Goal of the exercise => Make an exact copy of every entry.

Recorded information =>
--- START ---

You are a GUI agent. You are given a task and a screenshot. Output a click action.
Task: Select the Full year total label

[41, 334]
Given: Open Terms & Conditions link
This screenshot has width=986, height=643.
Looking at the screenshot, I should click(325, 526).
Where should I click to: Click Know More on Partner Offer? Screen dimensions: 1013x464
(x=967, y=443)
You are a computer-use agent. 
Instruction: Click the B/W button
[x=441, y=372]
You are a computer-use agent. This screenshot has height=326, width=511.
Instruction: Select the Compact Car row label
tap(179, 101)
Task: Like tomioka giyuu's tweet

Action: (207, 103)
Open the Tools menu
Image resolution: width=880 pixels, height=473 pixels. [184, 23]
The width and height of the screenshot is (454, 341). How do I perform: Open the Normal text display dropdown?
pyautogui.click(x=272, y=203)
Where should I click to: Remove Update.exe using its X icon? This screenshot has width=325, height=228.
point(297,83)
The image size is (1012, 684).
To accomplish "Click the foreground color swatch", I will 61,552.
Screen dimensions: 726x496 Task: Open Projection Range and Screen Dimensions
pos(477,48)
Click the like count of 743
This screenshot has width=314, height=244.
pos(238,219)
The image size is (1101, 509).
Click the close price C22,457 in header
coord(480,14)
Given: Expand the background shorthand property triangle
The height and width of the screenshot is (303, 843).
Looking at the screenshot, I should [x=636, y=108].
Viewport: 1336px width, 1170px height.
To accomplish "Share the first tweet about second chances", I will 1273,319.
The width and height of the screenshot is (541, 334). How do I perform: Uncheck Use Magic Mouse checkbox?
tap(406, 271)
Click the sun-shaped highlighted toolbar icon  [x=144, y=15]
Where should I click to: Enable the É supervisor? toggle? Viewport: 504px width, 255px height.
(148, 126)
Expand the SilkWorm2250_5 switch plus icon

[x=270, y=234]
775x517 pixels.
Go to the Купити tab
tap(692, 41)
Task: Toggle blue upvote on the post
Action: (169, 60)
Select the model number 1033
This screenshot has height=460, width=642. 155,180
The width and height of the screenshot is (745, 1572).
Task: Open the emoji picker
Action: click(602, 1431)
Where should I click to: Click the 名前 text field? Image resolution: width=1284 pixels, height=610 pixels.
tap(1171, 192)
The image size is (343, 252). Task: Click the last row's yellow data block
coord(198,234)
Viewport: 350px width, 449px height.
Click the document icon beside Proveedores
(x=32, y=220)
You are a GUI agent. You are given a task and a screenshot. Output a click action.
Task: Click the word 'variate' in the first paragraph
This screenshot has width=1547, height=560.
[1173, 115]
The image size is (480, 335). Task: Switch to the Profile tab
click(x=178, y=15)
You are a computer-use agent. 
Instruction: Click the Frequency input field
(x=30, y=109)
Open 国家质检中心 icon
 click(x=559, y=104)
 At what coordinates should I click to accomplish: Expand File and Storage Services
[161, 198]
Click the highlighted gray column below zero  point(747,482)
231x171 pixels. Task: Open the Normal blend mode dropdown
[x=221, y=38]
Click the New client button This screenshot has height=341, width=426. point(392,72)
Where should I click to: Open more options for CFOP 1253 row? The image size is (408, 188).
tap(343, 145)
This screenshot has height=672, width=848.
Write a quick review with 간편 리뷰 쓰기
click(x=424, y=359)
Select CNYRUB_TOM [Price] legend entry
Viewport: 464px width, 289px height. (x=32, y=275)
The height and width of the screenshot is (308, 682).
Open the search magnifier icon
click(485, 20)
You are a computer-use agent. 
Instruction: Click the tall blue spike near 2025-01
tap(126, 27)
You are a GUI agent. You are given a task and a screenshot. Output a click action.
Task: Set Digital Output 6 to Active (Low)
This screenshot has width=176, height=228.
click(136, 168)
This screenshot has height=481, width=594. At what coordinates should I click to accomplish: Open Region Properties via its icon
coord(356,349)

--- END ---

Your solution =>
You are a GUI agent. You are given a task and a screenshot. Output a click action.
Task: Select the Full year total label

[41, 334]
Given: Open Terms & Conditions link
This screenshot has width=986, height=643.
Looking at the screenshot, I should click(325, 526).
Where should I click to: Click Know More on Partner Offer? Screen dimensions: 1013x464
(x=967, y=443)
You are a computer-use agent. 
Instruction: Click the B/W button
[x=441, y=372]
You are a computer-use agent. This screenshot has height=326, width=511.
Instruction: Select the Compact Car row label
tap(179, 101)
Task: Like tomioka giyuu's tweet

Action: (207, 103)
Open the Tools menu
Image resolution: width=880 pixels, height=473 pixels. [184, 23]
The width and height of the screenshot is (454, 341). How do I perform: Open the Normal text display dropdown?
pyautogui.click(x=272, y=203)
Where should I click to: Remove Update.exe using its X icon? This screenshot has width=325, height=228.
point(297,83)
The image size is (1012, 684).
To accomplish "Click the foreground color swatch", I will 61,552.
Screen dimensions: 726x496 Task: Open Projection Range and Screen Dimensions
pos(477,48)
Click the like count of 743
This screenshot has width=314, height=244.
pos(238,219)
The image size is (1101, 509).
Click the close price C22,457 in header
coord(480,14)
Given: Expand the background shorthand property triangle
The height and width of the screenshot is (303, 843).
Looking at the screenshot, I should [x=636, y=108].
Viewport: 1336px width, 1170px height.
To accomplish "Share the first tweet about second chances", I will 1273,319.
The width and height of the screenshot is (541, 334). How do I perform: Uncheck Use Magic Mouse checkbox?
tap(406, 271)
Click the sun-shaped highlighted toolbar icon  [x=144, y=15]
Where should I click to: Enable the É supervisor? toggle? Viewport: 504px width, 255px height.
(148, 126)
Expand the SilkWorm2250_5 switch plus icon

[x=270, y=234]
775x517 pixels.
Go to the Купити tab
tap(692, 41)
Task: Toggle blue upvote on the post
Action: (169, 60)
Select the model number 1033
This screenshot has height=460, width=642. 155,180
The width and height of the screenshot is (745, 1572).
Task: Open the emoji picker
Action: click(602, 1431)
Where should I click to: Click the 名前 text field? Image resolution: width=1284 pixels, height=610 pixels.
tap(1171, 192)
The image size is (343, 252). Task: Click the last row's yellow data block
coord(198,234)
Viewport: 350px width, 449px height.
Click the document icon beside Proveedores
(x=32, y=220)
You are a GUI agent. You are given a task and a screenshot. Output a click action.
Task: Click the word 'variate' in the first paragraph
This screenshot has width=1547, height=560.
[1173, 115]
The image size is (480, 335). Task: Switch to the Profile tab
click(x=178, y=15)
You are a computer-use agent. 
Instruction: Click the Frequency input field
(x=30, y=109)
Open 国家质检中心 icon
 click(x=559, y=104)
 At what coordinates should I click to accomplish: Expand File and Storage Services
[161, 198]
Click the highlighted gray column below zero  point(747,482)
231x171 pixels. Task: Open the Normal blend mode dropdown
[x=221, y=38]
Click the New client button This screenshot has height=341, width=426. point(392,72)
Where should I click to: Open more options for CFOP 1253 row? The image size is (408, 188).
tap(343, 145)
This screenshot has height=672, width=848.
Write a quick review with 간편 리뷰 쓰기
click(x=424, y=359)
Select CNYRUB_TOM [Price] legend entry
Viewport: 464px width, 289px height. (x=32, y=275)
The height and width of the screenshot is (308, 682).
Open the search magnifier icon
click(485, 20)
You are a computer-use agent. 
Instruction: Click the tall blue spike near 2025-01
tap(126, 27)
You are a GUI agent. You are given a task and a screenshot. Output a click action.
Task: Set Digital Output 6 to Active (Low)
This screenshot has width=176, height=228.
click(136, 168)
This screenshot has height=481, width=594. At what coordinates should I click to accomplish: Open Region Properties via its icon
coord(356,349)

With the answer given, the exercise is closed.